On Hood's march a part of his force was sent to destroy this body at Dalton, this writer being with what was then known as the barefoot squad, which was in the rear.
Ringold and New Hope were two of the most important battles after leaving Dalton. Another battle that history gives no account of, and some will perhaps say that it was fought only in the imagination of this writer. This was the Battle of the Dead Angel between Cheatham's Division of the Confederate army, which was well fortified, and General Dan McCook's corps of the Union forces. This battle was fought some three or four miles west of Kennesaw Mountain on the 27th. of June.
After moving on to Tuscumbia and Florence, Alabama we lay there for six weeks awaiting supplies. Winter had set in and while at Tuscumbia we had our first snow fall. While laying over at these places the boys resorted to many things for pleasure, pastime and profit.
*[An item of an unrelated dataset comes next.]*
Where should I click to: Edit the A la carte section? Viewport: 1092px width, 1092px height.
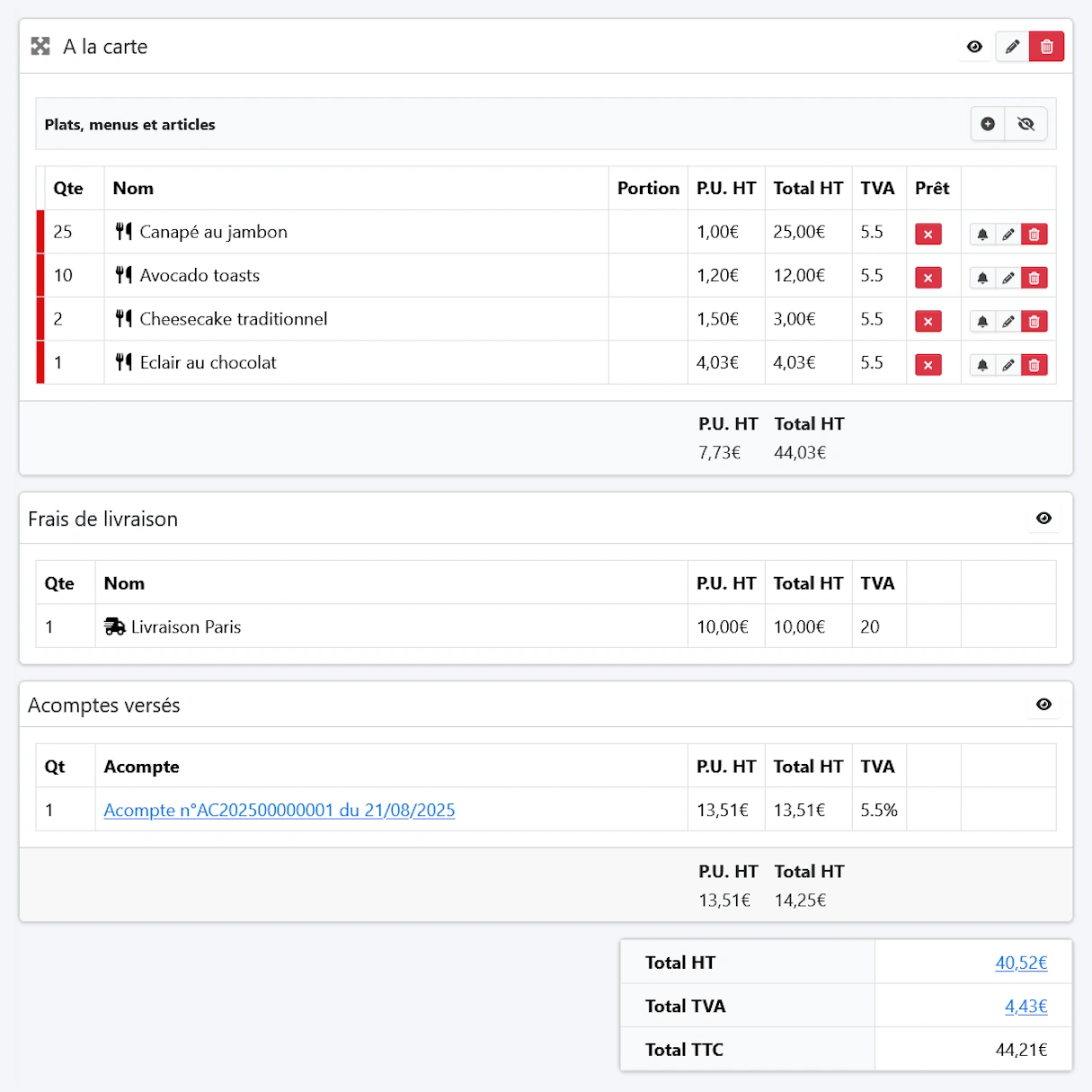coord(1012,47)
This consisted mostly in chuck-a-luck and poker by day, and foraging by night, but few soldiers would take another's regular rations, and the soldier who would do it was considered a low down thief, but anything bought out of, or from a peddler's wagon was considered legitimate prey for any soldier. I will give one instance of a foraging escapade at night: I had drawn and eaten a full day's rations one morning but by night I was ready to eat again, but had nothing to eat, so I set out as soon as dark set in, to seek something to devour. At last I came to General Gist's Headquarters. He had acquired a pumpkin and his two Headquarters Negroes, cook and hostler, were cooking it.
I watched the proceedings until I decided that it would be some time before the pumpkin would be mine, and as the night was very cold I returned to my own quarters to keep warm by the log fire. I made about three visits to General Gist's headquarters before those Negroes were ready to divide, as they took some of it out in a pan and cooled and ate it, then like good, honest Negroes rolled themselves in their blankets, and I thought would, as an Irishman once made the expression: "Soon be in the arms of Murphy." I roused up a pal and told him what I had treed. We got in sight of the fire and I had prepared two wooden hooks from some bushes. I gave my pal Charley one of the hooks and told him to walk on to one side of the fire, I would go on the other and we would lift the lid off the big, old time oven, then each of us would get a hook in the ears of the oven and walk away with it. Everything was going nicely until, as we were lifting off the lid it made a noise and the Negroes roused up and started shouting for the General. Charley dropped his side, and although I got hold of the oven, I could not run with it, and not wanting the General to get hold of me, I had to run and leave it. The General was from South Carolina. He was a good man, and incidentally one of the six Confederate Generals killed a short time after this occurrence at Franklin, Tennessee.
It was but a few days after this that this army took its leave from Florence and started for Nashville, Tennessee.